Character Text Splitter
The Character Text Splitter is a node used for splitting text into smaller chunks based on a specified character separator. It’s particularly useful for processing large text documents into manageable pieces for further analysis or processing.
Node Details
-
Name: characterTextSplitter
-
Type: CharacterTextSplitter
-
Category: Text Splitters
-
Version: 1.0
Parameters
-
Chunk Size
-
Label: Chunk Size
-
Name: chunkSize
-
Type: number
-
Description: Number of characters in each chunk
-
Default: 1000
-
Optional: Yes
-
-
Chunk Overlap
-
Label: Chunk Overlap
-
Name: chunkOverlap
-
Type: number
-
Description: Number of characters to overlap between chunks
-
Default: 200
-
Optional: Yes
-
-
Custom Separator
-
Label: Custom Separator
-
Name: separator
-
Type: string
-
Description: Custom separator to determine when to split the text (overrides the default separator)
-
Placeholder: ” ” (space)
-
Optional: Yes
-
Input
The node expects text input that needs to be split into smaller chunks.
Output
The node outputs an instance of CharacterTextSplitter configured with the specified parameters, which can be used to split input text into chunks.
Usage
This node is typically used in text processing pipelines where large documents need to be broken down into smaller pieces.

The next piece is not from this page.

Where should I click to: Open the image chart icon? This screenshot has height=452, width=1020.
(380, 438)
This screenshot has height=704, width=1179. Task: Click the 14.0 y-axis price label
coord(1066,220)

It’s particularly useful in scenarios such as:
-
Preparing text for embedding or semantic analysis
-
Breaking down large documents for summarization
-
Splitting text for parallel processing
-
Preparing input for language models with token limits
The ability to customize chunk size, overlap, and separator makes this node versatile for various text processing needs.
Implementation Details
The node uses the CharacterTextSplitter class from the ‘langchain/text_splitter’ package. It initializes the splitter with the provided parameters (chunk size, chunk overlap, and custom separator) and returns the configured splitter instance for use in the workflow.